Sjoerd Spoelstra  •  Link

Mingo is the black servant of Sir William Batten, Samuels neighbor, who enters the diary on three occasions (so far).
Each entry offers a little tempting information to build on. We learn that Mingo is a very trusted servant, on one occasion gets beaten by underpaid sailors while carrying his masters' cloak. He has enough of a sense of humour to share a joke with Samuel on Valentine's day 1661. He seems to be good with animals as well: the parrot in the April 10th entry recognises him immediately.
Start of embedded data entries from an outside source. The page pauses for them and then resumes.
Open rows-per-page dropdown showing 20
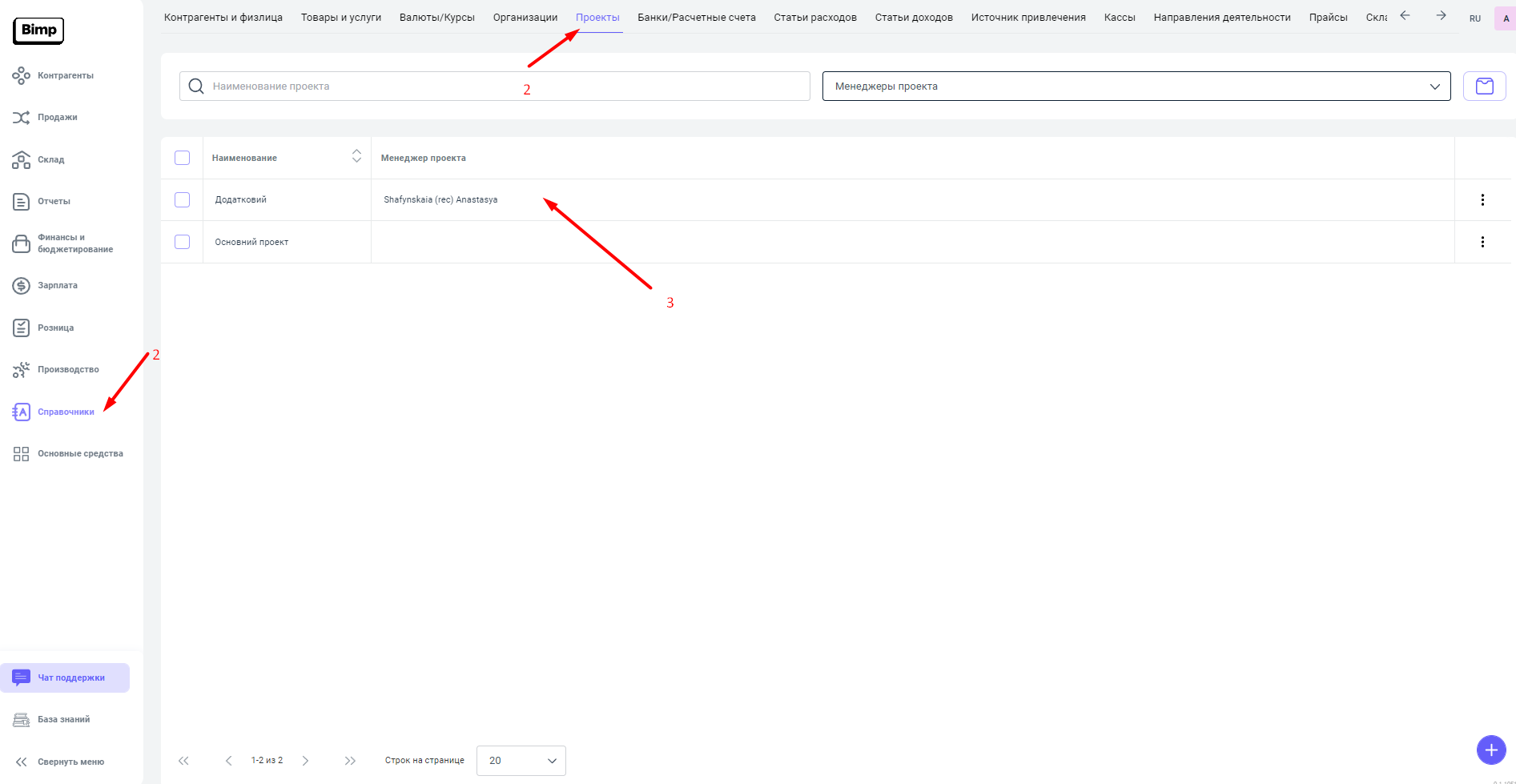The image size is (1516, 784). coord(521,761)
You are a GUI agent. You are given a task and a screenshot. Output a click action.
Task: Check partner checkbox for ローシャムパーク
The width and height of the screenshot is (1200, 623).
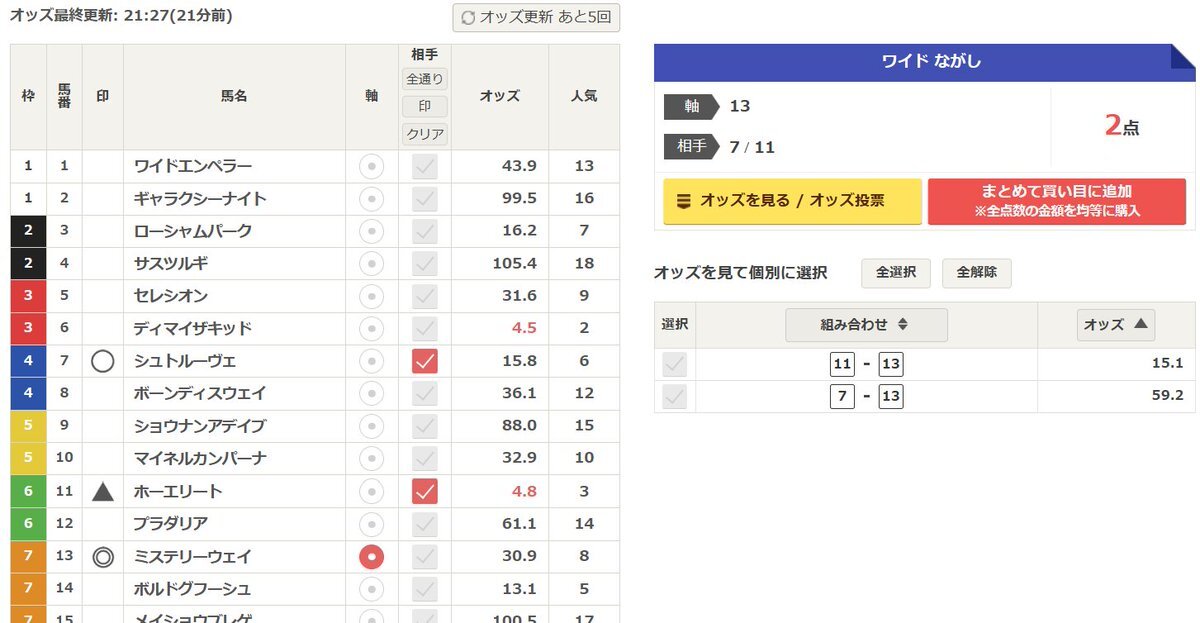(425, 231)
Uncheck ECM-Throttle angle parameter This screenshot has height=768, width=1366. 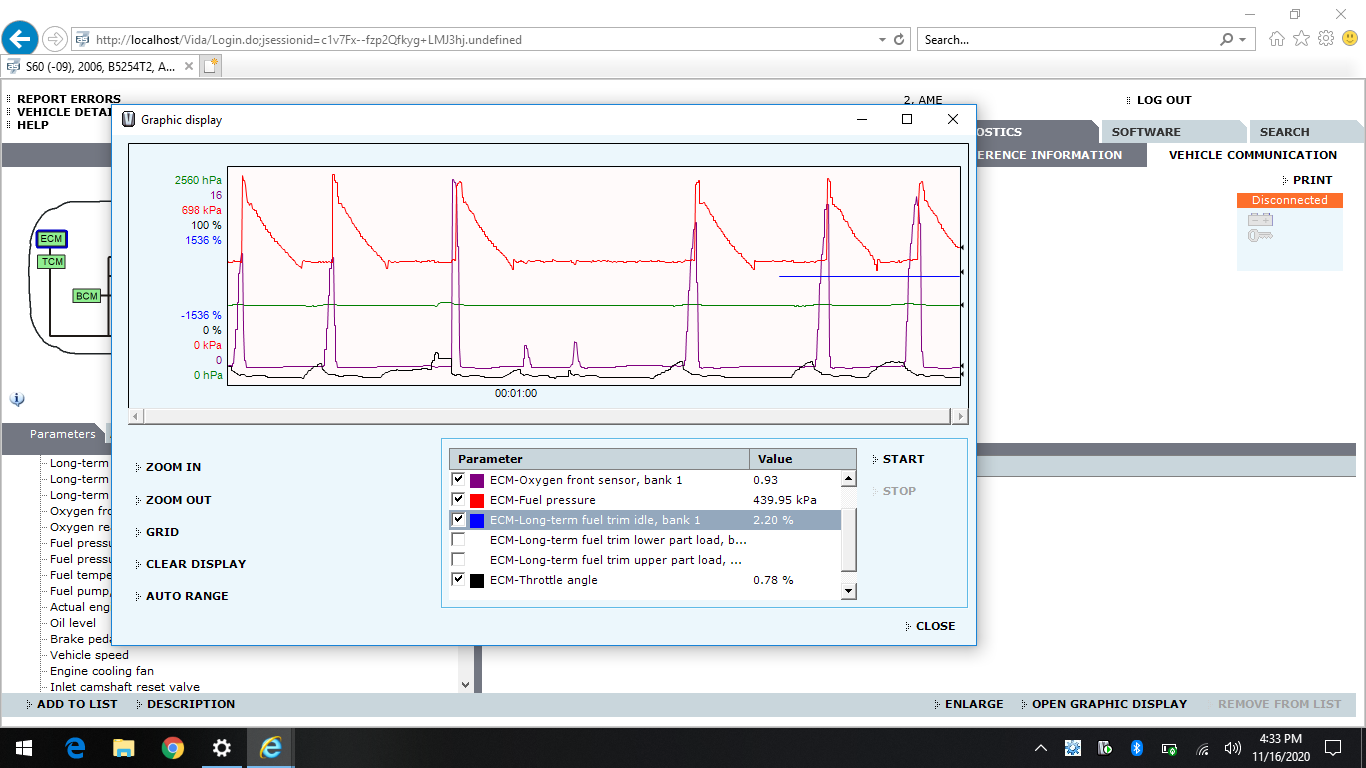[459, 579]
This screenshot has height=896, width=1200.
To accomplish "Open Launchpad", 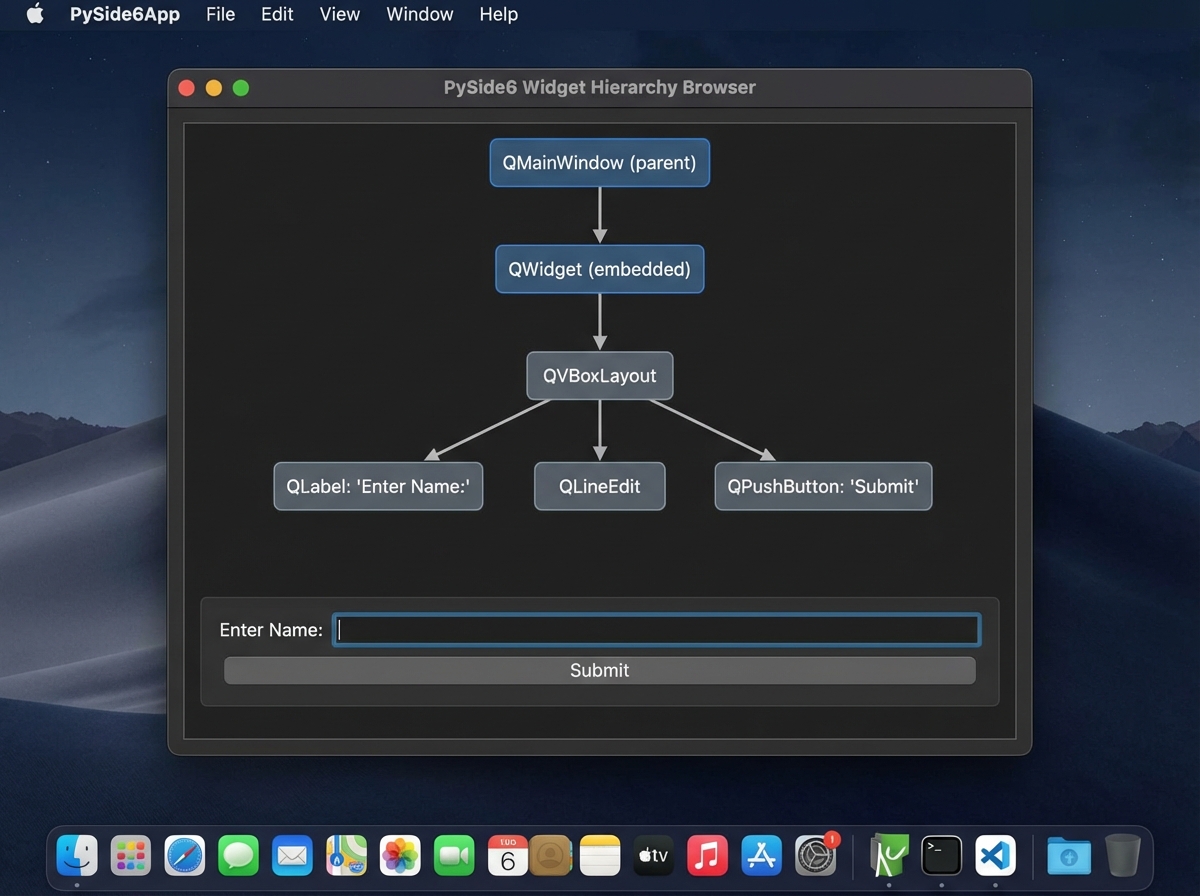I will coord(130,855).
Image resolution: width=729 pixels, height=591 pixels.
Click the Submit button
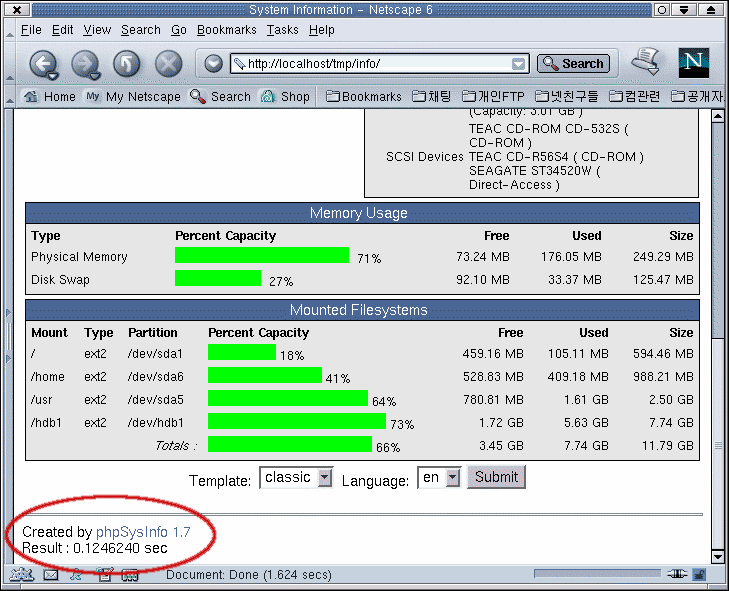pos(496,477)
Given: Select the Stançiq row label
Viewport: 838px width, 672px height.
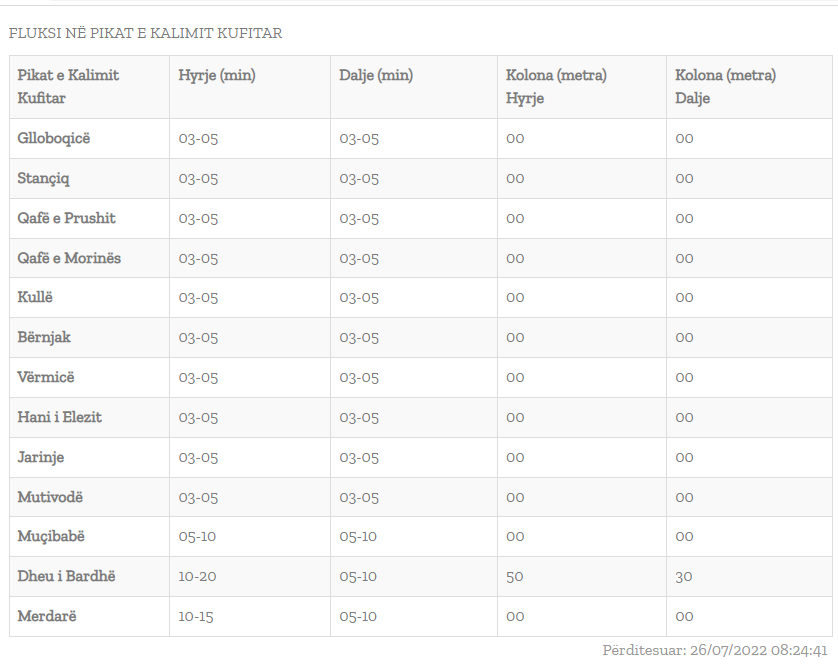Looking at the screenshot, I should 44,179.
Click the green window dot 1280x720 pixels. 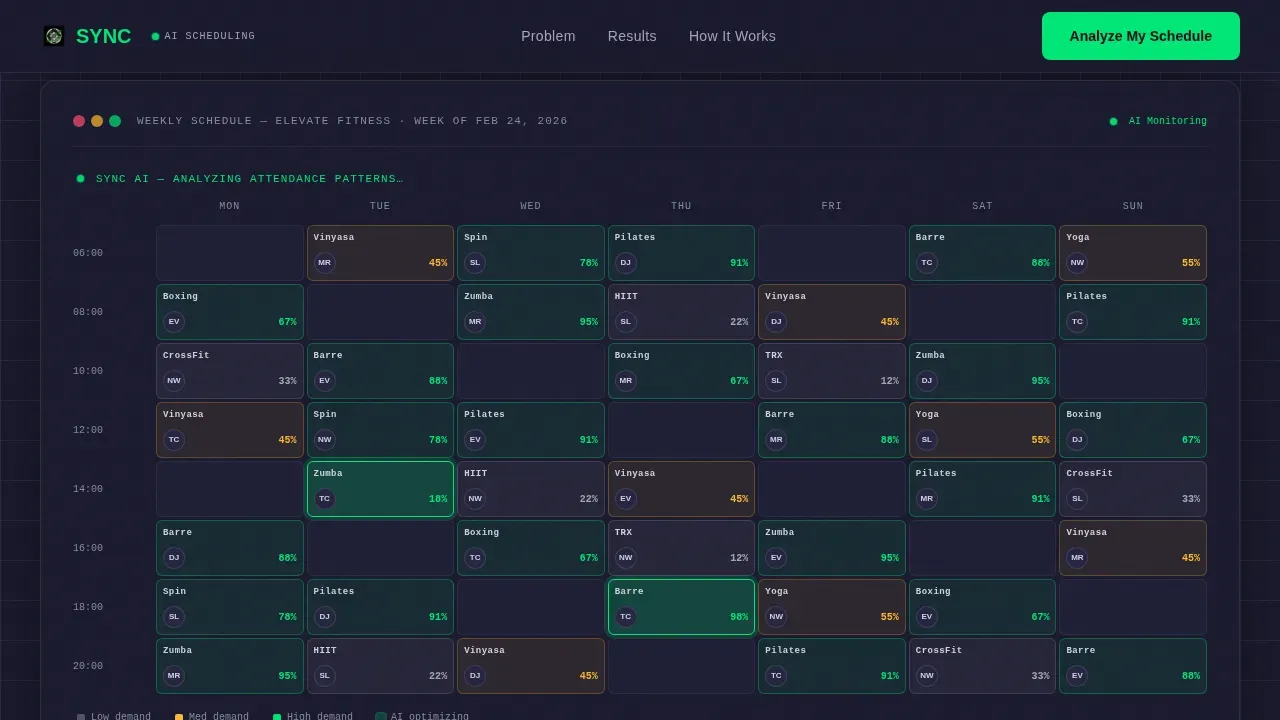click(x=115, y=121)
Black servants seem to be kept firstly as an exotic luxury. "At last we made Mingo, Sir W. Batten's black, and Jack, Sir W. Pen's, dance, and it was strange how the first did dance with a great deal of seeming skill.”
The name Mingo seems to have connotations of fun and games, Domingo beeing the court jester of Henry VIII, referred to in plays and drinking songs.

But looking at Sir Battens will (http://www.pro.gov.uk/pathways/bl…) the old sailor must have developed a genuine liking for his servant, providing him with a well paying job as lighthouse keeper in Harwich.

According to the Huntingdon Civic Society (http://members.fortunecity.co.uk/…) a Thomas Mingo is recorded as marrying at St Mary’s Church, “(The first black person to marry in this country) in 1685 as a part of Huntingdon’s rich black history.”

If it is not the same Mingo, the connection to Huntingdon (“seat” of Montagu and thus of Pepys) is a coincidence.

Mary  •  Link

Mingo's origins.

For Professor Rucker's definition of 'Mingo' as a name deriving from the Wolof of Senegambia, with other occurrences amongst the Hausa and Mandika, see the diary annotations for 14th February 1660/61.

'Domingo' and its derivatives clearly have nothing to do with the case.

Sjoerd Spoelstra  •  Link

"Having connotations of" is not the same as "Is derived of" , I think ?

See http://ise.uvic.ca/Library/SLTnof…

for the text of a drinking song "Monsieur Mingo", and you can hear it as well if your computer can handle Real Audio files.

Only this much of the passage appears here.